• _Übungsaufgabe 1_
Gib sämtliche Zeilen unter „Gespeicherte Zeilen“ als nummerierte Liste wieder und lass dabei Leerzeilen aus. Die Bilder gehören nicht in die Antwort.

• _Angezeigter Text_
__________

2020
11.16

ESO steht für „Das Elektronische Schwingkreis Orchester“ und ist ein neues spannendes Musikprojekt des Komponisten, Musikproduzenten, Bassisten & DJs Jörg Henning (Terri Belle) und des Mix- und Mastering Engineers Frederic Stader (DJ Maxximus) aus Berlin. Heute wurde das Album „Am, auf und im Wasser“ veröffentlicht und ich traf mich an einem Ort der Stille mit Jörg Henning, um ihn ein paar Fragen zum Album zu stellen.

terribleSehr klassisch entspringt der Sound wie aus einer Quelle. Etwas beseeltes, locker anmutend wie schwebendes Material, kurzum: Musik wie fließendes Wasser. Die Titelnamen der Tracks haben auch einschließlich alle mit dem Element Wasser zu tun. Deine Beziehung zu diesem Element scheint sehr ausgeprägt zu sein, woher resultiert das?

__________

• _Übungsaufgabe 2_
Wofür steht die Abkürzung ESO laut dem Text über das Musikprojekt?

• _Gespeicherte Zeilen_

__________

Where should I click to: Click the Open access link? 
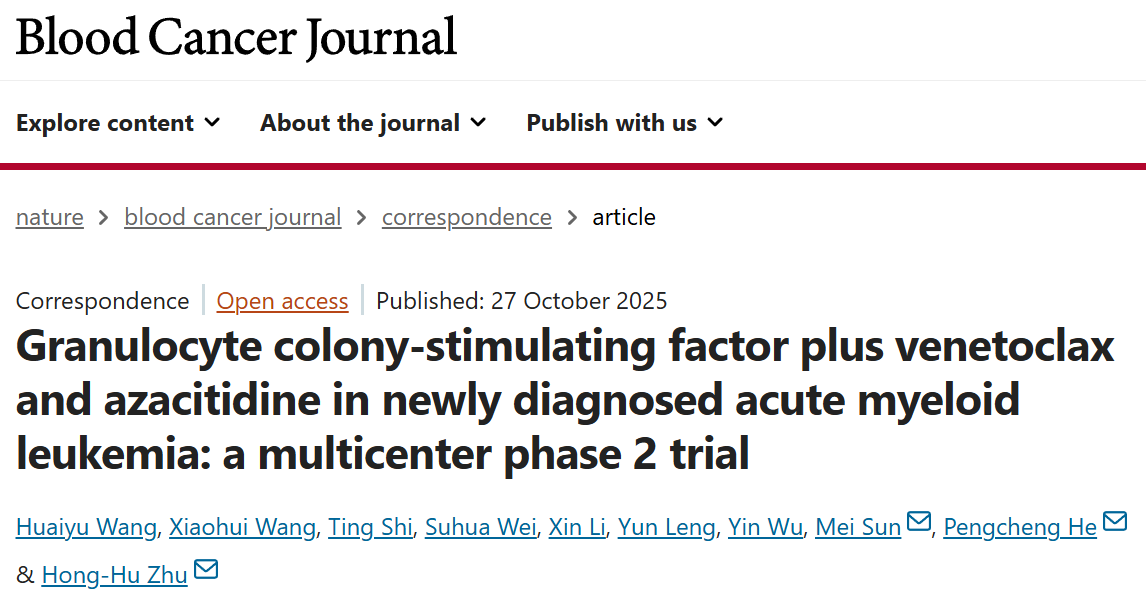coord(282,301)
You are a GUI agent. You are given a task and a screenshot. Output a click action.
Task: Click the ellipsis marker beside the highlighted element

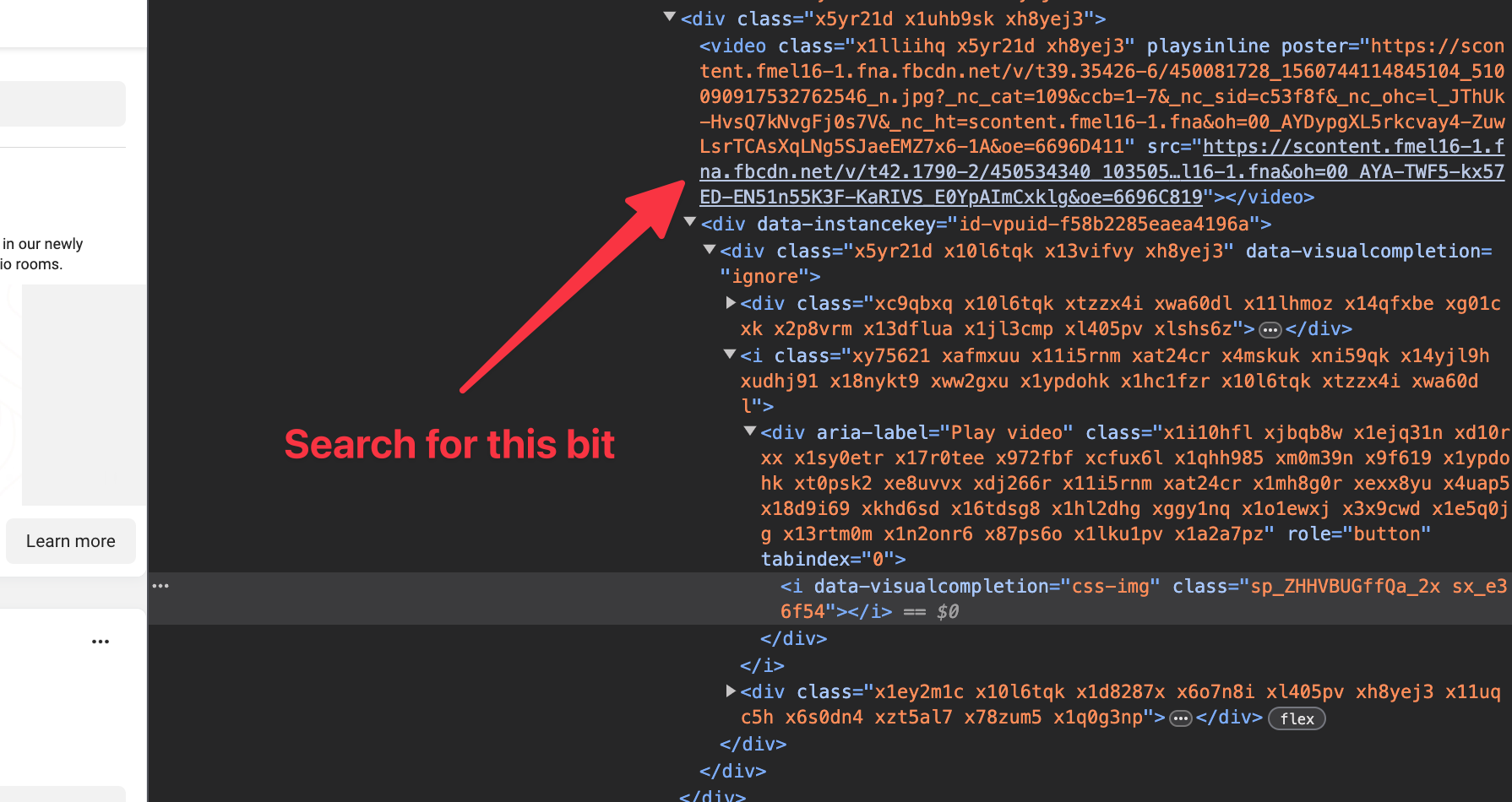161,585
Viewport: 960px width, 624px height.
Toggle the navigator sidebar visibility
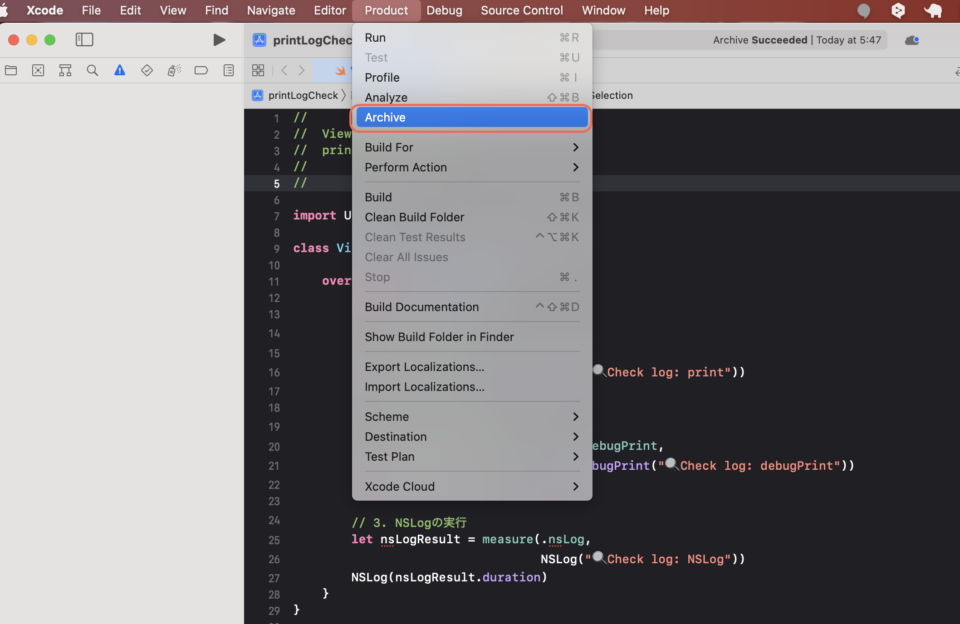[84, 39]
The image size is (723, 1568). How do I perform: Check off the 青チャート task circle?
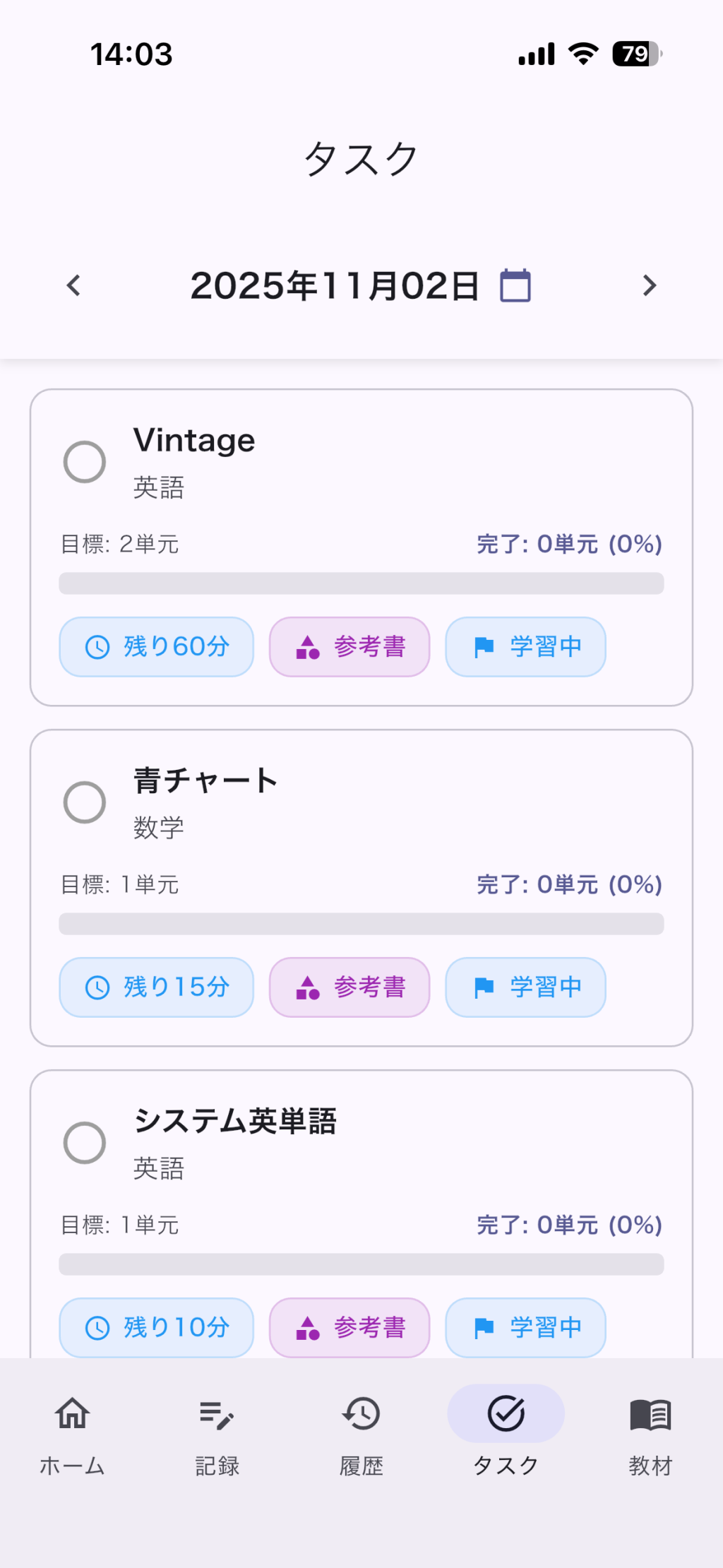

__________

• _Antwort 1_
1. Where should I click to: Click the Open access link? 
2. coord(282,301)
3. You are a GUI agent. You are given a task and a screenshot. Output a click action.
4. Task: Click the ellipsis marker beside the highlighted element
5. 161,585
6. Viewport: 960px width, 624px height.
7. Toggle the navigator sidebar visibility
8. [84, 39]
9. The image size is (723, 1568). How do I perform: Check off the 青チャート task circle?

• _Antwort 2_
ESO steht für „Das Elektronische Schwingkreis Orchester“.